##### Material shown #####
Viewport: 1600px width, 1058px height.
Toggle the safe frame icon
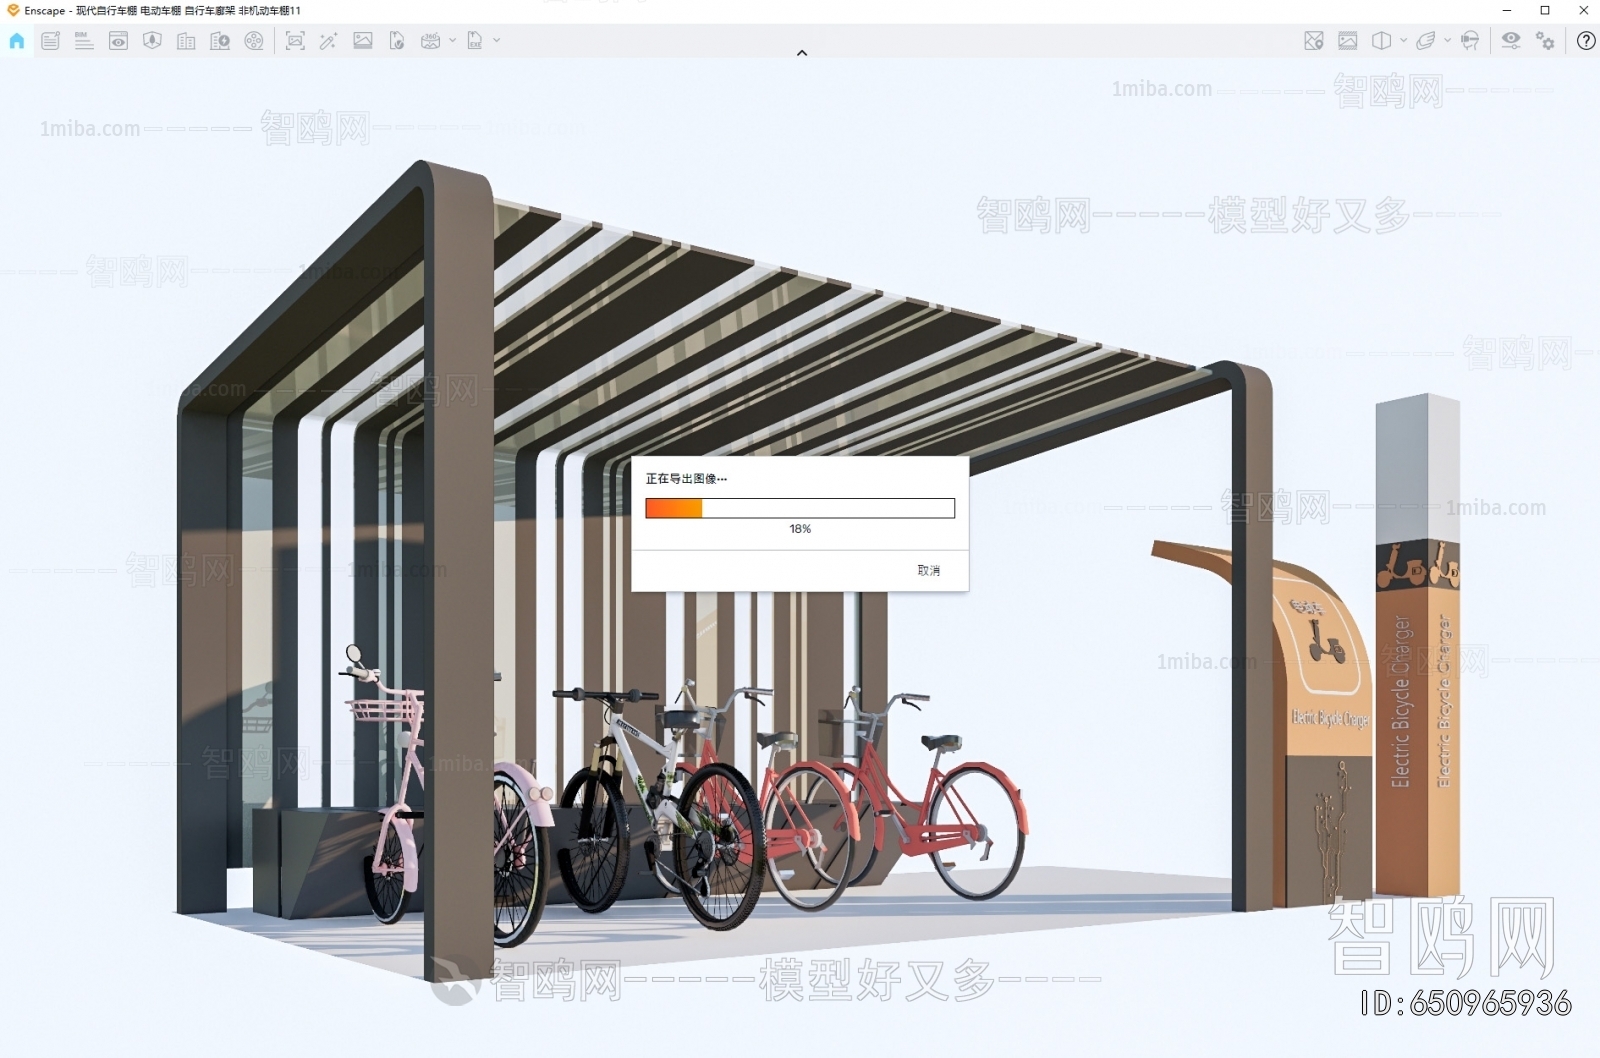click(x=1348, y=41)
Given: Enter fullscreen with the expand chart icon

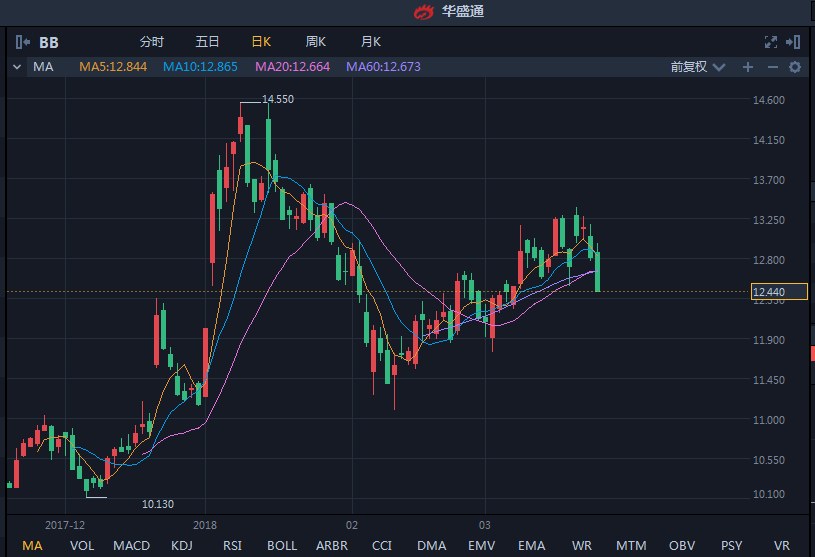Looking at the screenshot, I should click(771, 42).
#####
### The task
Leaving every picture aside, repeat the listing exactly.

### Response
Viewport: 1600px width, 1058px height.
Toggle the safe frame icon
click(x=1348, y=41)
Given: Enter fullscreen with the expand chart icon

Looking at the screenshot, I should click(771, 42).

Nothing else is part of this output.